Thanks so much for reading, any help is appreciated :]


Solution

  • Answer to your first question: yes and no.

    Actually, a matrix is a vector with a dim attribute.

    And a vector must usually have one data type only. A list is an exception: it's a vector with list mode, and a list may also have a dim attribute.

    For instance:

    > is.vector(list(1, "a", T))
    [1] TRUE
    
    > mode(list(1, "a", T))
    [1] "list"
    
    > a <- structure(list(1, "a", T, 1+2i), dim = c(2, 2))
    > is.matrix(a)
    [1] TRUE
    
    > a
         [,1] [,2]
    [1,] 1    TRUE
    [2,] "a"  1+2i
    

    But it's still probably the reason as.matrix is doing coercion: it's much easier to convert everything to a single type and deal with a matrix with elements of a single type.

    However, it's a choice made by as.matrix, and it would be possible, though I think unadvisable, to convert a data.frame to a list-matrix, while keeping all data types intact.
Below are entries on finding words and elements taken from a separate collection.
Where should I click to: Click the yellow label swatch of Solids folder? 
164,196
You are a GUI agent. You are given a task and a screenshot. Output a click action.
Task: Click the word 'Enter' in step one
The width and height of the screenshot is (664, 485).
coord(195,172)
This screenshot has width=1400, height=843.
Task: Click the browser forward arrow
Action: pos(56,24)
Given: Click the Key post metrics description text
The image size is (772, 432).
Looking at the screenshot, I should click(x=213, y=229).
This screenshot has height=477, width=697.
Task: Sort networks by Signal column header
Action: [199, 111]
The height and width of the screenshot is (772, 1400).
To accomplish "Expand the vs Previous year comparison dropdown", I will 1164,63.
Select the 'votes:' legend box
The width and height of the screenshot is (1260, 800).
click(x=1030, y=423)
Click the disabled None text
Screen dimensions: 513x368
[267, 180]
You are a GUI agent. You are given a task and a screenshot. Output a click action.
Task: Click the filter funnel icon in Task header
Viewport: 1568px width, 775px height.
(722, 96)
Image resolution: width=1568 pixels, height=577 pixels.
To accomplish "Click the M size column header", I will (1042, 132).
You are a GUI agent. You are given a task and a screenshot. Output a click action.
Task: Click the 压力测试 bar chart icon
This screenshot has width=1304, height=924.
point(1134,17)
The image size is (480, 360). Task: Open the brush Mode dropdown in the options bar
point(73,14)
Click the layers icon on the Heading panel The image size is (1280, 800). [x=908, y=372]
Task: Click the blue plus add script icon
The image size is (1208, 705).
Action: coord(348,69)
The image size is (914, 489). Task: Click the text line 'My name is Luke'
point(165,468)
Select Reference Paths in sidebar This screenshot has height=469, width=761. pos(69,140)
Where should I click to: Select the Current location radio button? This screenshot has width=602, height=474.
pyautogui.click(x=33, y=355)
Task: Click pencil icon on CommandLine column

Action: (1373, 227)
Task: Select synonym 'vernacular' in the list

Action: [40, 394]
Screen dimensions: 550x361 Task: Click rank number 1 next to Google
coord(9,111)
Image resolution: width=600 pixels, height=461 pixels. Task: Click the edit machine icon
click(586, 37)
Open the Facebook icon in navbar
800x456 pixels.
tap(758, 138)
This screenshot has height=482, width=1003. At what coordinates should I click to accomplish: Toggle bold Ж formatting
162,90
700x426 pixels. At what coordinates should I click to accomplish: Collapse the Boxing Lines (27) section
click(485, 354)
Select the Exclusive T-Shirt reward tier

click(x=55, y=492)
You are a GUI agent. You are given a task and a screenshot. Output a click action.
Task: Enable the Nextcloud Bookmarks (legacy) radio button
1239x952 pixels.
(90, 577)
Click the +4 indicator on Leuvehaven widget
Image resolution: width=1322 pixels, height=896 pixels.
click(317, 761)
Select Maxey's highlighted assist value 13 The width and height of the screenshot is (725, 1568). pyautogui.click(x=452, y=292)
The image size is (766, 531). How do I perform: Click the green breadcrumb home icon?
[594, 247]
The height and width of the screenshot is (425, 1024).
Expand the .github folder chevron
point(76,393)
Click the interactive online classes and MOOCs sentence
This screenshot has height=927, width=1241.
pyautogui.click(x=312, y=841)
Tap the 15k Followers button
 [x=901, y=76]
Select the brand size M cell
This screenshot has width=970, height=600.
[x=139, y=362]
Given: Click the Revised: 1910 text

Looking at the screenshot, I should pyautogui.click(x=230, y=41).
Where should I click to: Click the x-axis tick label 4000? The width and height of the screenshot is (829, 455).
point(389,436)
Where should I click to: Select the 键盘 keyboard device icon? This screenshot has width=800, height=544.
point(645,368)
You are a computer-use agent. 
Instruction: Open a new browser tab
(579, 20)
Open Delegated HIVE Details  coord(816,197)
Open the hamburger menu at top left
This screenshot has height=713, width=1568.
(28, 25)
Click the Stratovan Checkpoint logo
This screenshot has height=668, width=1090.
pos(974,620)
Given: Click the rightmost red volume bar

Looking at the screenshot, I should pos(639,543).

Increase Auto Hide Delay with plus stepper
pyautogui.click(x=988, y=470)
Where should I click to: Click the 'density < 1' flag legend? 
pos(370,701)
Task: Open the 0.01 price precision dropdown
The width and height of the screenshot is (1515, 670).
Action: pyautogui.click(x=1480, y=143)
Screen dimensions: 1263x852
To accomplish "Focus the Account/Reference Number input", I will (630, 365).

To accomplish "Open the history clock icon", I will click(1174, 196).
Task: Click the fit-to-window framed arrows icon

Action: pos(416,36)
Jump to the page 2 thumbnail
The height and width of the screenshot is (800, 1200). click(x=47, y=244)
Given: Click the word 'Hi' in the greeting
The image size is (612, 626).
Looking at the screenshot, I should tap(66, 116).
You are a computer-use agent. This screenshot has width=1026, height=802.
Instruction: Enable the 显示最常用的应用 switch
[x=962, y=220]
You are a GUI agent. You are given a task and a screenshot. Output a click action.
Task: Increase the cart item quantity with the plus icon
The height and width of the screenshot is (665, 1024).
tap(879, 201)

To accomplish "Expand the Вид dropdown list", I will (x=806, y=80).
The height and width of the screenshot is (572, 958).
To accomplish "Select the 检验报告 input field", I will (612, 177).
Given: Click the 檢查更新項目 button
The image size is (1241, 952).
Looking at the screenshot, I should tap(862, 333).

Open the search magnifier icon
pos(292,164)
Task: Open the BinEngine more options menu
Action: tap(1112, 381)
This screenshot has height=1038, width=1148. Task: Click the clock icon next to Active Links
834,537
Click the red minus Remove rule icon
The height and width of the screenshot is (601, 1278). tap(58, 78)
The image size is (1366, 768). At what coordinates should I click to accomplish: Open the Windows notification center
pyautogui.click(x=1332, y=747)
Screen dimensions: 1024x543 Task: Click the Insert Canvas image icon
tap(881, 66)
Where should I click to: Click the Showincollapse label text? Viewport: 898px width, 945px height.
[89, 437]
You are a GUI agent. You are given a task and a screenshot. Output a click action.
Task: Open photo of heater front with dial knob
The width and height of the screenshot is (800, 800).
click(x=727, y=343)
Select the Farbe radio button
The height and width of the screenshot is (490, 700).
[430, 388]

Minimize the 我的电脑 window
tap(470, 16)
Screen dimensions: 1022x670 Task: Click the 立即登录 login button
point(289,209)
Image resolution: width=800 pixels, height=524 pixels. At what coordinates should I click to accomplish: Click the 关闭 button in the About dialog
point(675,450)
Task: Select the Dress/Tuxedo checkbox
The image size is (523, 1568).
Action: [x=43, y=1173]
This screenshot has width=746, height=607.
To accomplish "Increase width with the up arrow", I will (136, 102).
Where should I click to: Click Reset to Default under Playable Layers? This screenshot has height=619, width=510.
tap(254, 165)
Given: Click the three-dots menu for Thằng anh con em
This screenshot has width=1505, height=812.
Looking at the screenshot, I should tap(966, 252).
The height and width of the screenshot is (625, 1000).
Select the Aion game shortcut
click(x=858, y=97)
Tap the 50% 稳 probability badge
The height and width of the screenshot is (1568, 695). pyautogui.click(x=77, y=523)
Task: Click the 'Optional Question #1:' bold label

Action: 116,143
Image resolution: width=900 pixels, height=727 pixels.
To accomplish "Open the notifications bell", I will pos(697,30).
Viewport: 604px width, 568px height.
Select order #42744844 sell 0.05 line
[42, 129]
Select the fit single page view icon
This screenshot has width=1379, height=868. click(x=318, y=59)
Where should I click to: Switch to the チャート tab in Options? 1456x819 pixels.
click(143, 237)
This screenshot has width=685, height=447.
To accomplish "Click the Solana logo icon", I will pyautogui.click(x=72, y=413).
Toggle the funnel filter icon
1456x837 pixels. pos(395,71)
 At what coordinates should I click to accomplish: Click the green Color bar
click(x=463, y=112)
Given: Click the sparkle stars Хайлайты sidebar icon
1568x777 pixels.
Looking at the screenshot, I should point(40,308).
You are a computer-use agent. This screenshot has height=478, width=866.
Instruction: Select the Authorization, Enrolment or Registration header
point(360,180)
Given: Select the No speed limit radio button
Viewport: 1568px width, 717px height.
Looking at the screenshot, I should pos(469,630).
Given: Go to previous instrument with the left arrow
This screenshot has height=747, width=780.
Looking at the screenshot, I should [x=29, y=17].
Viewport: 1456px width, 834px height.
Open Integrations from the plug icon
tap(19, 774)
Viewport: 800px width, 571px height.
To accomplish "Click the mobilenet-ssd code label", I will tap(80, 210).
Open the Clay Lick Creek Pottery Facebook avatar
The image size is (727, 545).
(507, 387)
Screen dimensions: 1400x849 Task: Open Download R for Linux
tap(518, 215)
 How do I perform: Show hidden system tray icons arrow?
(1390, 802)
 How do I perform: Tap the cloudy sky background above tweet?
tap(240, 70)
    It would be inefficient: vectors can be stored in contiguous memory locations, which means 1/ no memory wasted in storing element data types, and 2/ faster processing with vectorized code 3/ external C or Fortran code expects contiguous data types, and it would be cumbersome and useless to deal with lists. I have never seen a list-matrix actually used, though I guess it might help in some circumstances.


    The answer to your second question is in the documentation of as.matrix:

    as.matrix is a generic function. The method for data frames will return a character matrix if there is only atomic columns and any non-(numeric/logical/complex) column, applying as.vector to factors and format to other non-character columns. Otherwise, the usual coercion hierarchy (logical < integer < double < complex) will be used, e.g., all-logical data frames will be coerced to a logical matrix, mixed logical-integer will give a integer matrix, etc.

    You may also have a look at the source code of as.matrix.data.frame.